• _Exercise aim_: Search the data for the string "magnifier" and extract every line where it appears.

◆ ◆ ◆

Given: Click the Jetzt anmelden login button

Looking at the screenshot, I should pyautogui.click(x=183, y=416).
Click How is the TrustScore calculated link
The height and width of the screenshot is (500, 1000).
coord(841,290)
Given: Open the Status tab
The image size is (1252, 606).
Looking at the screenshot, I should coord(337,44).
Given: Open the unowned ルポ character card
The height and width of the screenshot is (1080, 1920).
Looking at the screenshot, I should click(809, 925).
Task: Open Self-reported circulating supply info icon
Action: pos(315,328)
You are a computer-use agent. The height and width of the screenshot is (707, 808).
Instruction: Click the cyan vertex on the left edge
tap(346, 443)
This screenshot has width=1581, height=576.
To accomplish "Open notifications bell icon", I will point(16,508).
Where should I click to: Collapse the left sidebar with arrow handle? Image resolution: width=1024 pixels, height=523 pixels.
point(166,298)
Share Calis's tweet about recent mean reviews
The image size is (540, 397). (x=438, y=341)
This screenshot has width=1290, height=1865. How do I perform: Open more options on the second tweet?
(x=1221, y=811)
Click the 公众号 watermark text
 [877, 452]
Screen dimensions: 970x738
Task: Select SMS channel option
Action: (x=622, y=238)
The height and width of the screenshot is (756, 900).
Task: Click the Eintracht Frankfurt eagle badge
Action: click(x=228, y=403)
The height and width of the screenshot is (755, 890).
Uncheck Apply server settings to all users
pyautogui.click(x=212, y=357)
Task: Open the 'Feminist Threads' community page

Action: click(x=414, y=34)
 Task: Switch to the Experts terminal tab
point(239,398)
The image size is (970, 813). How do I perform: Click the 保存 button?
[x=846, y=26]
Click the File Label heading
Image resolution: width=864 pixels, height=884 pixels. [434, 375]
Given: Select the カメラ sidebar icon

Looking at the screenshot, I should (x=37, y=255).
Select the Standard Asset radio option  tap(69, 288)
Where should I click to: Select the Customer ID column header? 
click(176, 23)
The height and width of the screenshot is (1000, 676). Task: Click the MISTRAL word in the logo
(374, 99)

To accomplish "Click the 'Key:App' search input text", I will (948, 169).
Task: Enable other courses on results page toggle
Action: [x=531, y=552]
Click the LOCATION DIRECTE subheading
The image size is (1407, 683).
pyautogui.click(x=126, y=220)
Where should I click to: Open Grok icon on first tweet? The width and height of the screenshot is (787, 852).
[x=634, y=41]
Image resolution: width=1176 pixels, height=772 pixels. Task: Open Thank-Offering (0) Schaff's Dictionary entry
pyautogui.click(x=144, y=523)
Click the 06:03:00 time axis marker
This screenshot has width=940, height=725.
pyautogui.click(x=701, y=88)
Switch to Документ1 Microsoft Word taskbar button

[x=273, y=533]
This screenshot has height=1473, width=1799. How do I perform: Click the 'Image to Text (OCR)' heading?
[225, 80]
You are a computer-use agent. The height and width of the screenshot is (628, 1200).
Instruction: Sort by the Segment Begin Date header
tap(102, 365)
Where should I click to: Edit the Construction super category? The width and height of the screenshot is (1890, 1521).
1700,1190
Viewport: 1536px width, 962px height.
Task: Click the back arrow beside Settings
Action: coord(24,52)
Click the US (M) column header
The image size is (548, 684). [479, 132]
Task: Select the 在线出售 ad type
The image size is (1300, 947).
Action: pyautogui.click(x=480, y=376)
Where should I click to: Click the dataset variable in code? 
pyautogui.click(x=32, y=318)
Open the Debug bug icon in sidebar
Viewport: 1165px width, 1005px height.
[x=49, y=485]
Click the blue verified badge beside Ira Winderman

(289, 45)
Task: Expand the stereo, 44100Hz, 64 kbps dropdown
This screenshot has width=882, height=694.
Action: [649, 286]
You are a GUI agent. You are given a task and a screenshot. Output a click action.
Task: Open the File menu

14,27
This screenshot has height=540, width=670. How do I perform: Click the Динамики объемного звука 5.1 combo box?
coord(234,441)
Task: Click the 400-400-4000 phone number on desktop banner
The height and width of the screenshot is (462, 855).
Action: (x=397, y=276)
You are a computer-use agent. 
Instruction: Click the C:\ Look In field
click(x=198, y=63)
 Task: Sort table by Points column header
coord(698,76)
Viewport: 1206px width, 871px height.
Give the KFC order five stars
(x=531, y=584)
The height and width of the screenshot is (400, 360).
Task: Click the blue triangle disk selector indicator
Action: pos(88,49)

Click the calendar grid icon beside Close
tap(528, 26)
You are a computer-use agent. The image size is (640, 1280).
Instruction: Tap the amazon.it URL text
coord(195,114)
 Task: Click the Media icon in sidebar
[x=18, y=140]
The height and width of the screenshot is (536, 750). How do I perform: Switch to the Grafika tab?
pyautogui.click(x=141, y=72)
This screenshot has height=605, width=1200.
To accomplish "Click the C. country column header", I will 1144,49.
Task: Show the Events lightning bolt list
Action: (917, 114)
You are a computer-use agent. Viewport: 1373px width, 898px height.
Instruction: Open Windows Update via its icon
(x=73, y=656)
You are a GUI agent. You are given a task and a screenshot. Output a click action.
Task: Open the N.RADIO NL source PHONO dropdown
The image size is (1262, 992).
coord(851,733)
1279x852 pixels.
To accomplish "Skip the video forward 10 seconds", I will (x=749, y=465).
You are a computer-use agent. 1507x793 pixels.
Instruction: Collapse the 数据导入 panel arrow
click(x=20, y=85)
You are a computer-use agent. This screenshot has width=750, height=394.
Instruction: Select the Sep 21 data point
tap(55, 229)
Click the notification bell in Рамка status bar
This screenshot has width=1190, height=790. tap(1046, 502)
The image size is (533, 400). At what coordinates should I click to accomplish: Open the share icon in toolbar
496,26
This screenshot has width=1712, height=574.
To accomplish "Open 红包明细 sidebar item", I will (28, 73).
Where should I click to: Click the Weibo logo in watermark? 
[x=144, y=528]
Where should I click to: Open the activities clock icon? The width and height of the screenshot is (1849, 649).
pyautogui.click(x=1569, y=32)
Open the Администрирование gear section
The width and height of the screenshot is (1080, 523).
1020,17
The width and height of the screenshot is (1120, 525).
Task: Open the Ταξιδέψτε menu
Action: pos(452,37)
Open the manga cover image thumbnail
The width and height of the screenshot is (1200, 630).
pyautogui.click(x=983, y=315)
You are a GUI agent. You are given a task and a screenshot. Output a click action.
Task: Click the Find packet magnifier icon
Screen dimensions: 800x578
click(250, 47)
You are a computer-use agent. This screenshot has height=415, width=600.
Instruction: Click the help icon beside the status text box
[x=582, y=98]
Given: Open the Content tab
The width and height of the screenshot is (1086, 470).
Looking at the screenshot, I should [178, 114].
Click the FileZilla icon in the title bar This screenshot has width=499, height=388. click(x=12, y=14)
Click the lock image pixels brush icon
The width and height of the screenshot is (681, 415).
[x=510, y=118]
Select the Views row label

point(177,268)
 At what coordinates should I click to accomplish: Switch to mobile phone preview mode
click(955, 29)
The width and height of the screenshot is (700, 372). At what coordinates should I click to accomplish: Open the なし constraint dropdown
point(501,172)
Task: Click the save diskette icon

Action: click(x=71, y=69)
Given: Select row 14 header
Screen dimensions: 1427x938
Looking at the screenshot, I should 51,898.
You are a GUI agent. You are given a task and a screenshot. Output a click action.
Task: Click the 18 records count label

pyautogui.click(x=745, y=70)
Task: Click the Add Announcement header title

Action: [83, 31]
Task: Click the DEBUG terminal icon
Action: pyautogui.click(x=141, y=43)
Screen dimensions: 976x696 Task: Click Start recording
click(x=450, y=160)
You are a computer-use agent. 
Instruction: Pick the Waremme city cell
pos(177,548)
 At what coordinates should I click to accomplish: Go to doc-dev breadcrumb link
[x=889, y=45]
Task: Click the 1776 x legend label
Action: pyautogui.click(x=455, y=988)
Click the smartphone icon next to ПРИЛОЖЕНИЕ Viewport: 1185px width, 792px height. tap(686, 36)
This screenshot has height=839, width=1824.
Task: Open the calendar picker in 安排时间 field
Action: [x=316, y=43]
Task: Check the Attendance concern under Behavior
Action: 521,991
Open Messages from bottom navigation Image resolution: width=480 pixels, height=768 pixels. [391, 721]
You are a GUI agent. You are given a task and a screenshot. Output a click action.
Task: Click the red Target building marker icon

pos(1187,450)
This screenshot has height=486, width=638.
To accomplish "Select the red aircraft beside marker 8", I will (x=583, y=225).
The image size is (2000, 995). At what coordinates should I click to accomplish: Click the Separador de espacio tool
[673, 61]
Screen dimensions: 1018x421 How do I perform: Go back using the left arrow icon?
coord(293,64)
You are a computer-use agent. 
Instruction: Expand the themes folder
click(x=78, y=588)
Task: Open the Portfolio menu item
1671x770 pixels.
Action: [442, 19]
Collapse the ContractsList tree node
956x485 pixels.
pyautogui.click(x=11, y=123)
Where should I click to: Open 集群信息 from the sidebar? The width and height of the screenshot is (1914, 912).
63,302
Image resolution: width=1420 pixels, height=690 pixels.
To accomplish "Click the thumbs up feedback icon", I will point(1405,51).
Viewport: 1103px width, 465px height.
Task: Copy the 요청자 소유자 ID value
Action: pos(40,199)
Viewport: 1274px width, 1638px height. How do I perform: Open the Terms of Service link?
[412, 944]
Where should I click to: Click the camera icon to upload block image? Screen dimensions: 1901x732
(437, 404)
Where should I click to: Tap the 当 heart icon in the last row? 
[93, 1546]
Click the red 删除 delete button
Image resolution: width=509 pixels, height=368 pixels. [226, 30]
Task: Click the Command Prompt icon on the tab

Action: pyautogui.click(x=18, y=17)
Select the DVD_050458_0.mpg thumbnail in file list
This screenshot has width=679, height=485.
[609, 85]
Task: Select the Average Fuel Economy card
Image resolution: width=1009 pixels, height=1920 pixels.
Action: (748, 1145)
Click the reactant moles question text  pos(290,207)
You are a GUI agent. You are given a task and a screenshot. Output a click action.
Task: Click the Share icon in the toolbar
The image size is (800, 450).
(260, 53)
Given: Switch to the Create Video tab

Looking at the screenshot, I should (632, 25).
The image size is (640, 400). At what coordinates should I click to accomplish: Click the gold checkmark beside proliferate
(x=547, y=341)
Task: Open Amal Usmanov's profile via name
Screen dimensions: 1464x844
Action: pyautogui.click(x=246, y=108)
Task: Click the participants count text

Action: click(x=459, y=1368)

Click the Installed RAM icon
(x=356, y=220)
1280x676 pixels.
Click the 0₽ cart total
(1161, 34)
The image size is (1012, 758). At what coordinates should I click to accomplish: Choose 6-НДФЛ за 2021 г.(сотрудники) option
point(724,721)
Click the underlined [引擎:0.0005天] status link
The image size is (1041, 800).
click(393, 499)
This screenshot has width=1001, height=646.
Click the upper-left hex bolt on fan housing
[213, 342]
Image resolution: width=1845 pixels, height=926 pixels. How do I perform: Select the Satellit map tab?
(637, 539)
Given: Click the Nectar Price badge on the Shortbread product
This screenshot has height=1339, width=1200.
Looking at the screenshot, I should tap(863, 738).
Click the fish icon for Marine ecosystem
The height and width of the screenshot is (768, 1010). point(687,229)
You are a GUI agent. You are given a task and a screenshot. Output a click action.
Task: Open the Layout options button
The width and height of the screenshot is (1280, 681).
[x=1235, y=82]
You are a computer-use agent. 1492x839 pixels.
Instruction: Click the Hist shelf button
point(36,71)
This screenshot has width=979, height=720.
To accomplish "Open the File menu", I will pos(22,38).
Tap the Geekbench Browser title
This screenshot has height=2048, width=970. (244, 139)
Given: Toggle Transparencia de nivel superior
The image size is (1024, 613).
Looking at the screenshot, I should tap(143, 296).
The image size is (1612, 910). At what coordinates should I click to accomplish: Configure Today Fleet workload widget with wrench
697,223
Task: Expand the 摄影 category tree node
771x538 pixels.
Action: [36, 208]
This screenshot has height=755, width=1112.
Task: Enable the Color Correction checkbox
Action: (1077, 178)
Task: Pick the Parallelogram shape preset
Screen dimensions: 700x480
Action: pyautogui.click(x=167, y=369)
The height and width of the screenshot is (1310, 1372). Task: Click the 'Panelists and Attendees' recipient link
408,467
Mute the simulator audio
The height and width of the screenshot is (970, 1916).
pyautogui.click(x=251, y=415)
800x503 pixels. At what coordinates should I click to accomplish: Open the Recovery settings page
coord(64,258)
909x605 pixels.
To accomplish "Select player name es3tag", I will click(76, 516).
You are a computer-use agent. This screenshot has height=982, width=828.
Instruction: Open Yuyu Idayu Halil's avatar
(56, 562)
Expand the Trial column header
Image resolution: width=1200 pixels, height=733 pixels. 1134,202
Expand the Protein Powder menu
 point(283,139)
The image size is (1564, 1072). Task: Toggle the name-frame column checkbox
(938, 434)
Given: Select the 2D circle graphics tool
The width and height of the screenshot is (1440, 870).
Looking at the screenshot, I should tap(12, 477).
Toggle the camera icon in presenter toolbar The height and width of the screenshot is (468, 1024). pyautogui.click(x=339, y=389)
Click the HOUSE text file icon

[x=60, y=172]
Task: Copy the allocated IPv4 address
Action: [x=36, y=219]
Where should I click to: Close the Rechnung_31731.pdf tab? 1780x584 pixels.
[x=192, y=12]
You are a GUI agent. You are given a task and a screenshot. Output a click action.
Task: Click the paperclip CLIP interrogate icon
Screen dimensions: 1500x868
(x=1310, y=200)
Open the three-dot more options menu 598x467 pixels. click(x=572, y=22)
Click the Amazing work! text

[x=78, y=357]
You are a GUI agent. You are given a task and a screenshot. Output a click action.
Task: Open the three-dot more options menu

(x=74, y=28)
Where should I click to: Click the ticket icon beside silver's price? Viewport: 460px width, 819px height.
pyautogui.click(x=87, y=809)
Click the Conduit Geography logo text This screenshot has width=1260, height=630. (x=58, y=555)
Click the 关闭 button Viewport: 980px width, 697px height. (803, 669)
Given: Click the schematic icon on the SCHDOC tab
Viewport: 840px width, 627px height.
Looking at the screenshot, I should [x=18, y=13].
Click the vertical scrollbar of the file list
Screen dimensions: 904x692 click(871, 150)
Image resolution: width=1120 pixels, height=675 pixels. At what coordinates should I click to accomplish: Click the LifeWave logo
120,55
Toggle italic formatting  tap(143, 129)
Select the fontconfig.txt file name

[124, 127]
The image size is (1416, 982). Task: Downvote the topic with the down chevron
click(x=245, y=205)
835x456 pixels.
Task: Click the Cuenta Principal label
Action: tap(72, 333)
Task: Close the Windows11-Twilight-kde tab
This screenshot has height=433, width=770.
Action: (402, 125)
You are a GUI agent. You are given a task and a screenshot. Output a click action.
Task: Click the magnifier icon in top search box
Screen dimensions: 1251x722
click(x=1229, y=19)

◆ ◆ ◆

• _The answer_:
Task: Click the Find packet magnifier icon
Task: Click the magnifier icon in top search box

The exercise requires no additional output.